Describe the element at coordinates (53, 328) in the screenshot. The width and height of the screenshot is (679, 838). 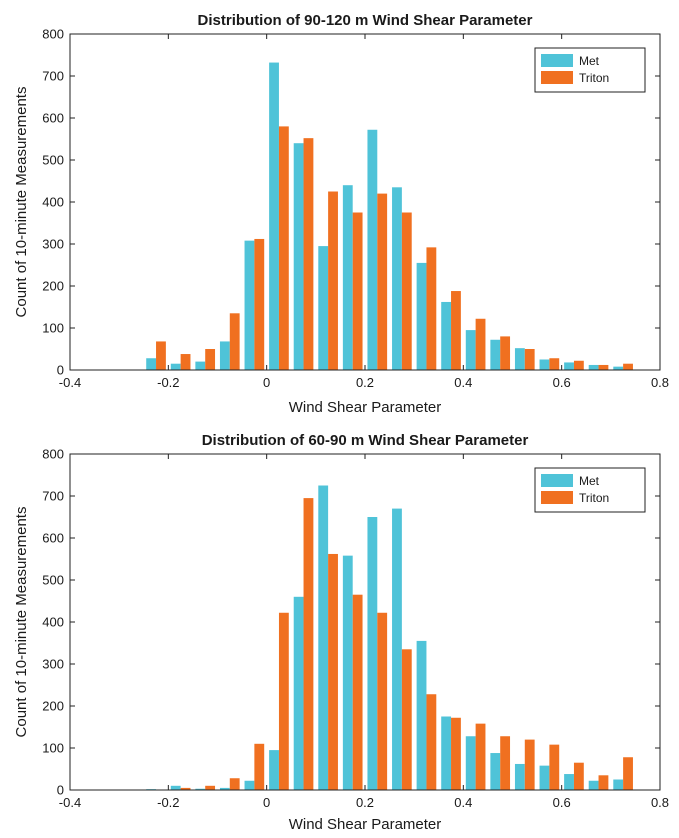
I see `y-tick-label: 100` at that location.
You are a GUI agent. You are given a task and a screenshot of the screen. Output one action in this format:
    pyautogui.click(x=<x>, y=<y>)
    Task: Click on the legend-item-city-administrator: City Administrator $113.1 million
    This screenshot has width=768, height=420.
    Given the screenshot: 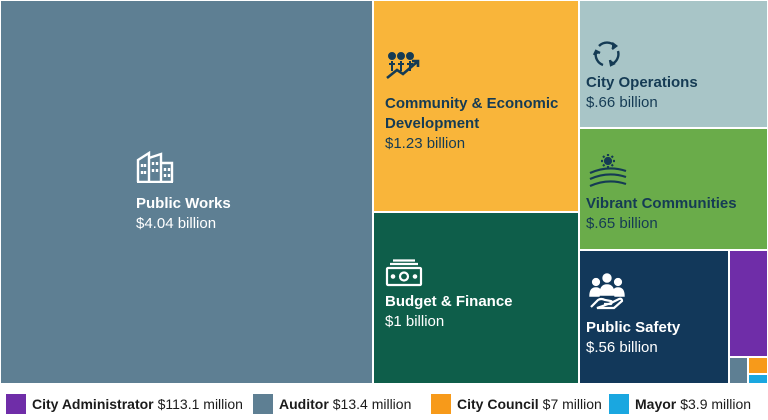 What is the action you would take?
    pyautogui.click(x=124, y=404)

Task details – Turn the records, from their start through the line containing "at that location.", into a numbered list with no blank lines. Leave out the pictures.

Reply –
1. Describe the element at coordinates (53, 328) in the screenshot. The width and height of the screenshot is (679, 838). 
2. I see `y-tick-label: 100` at that location.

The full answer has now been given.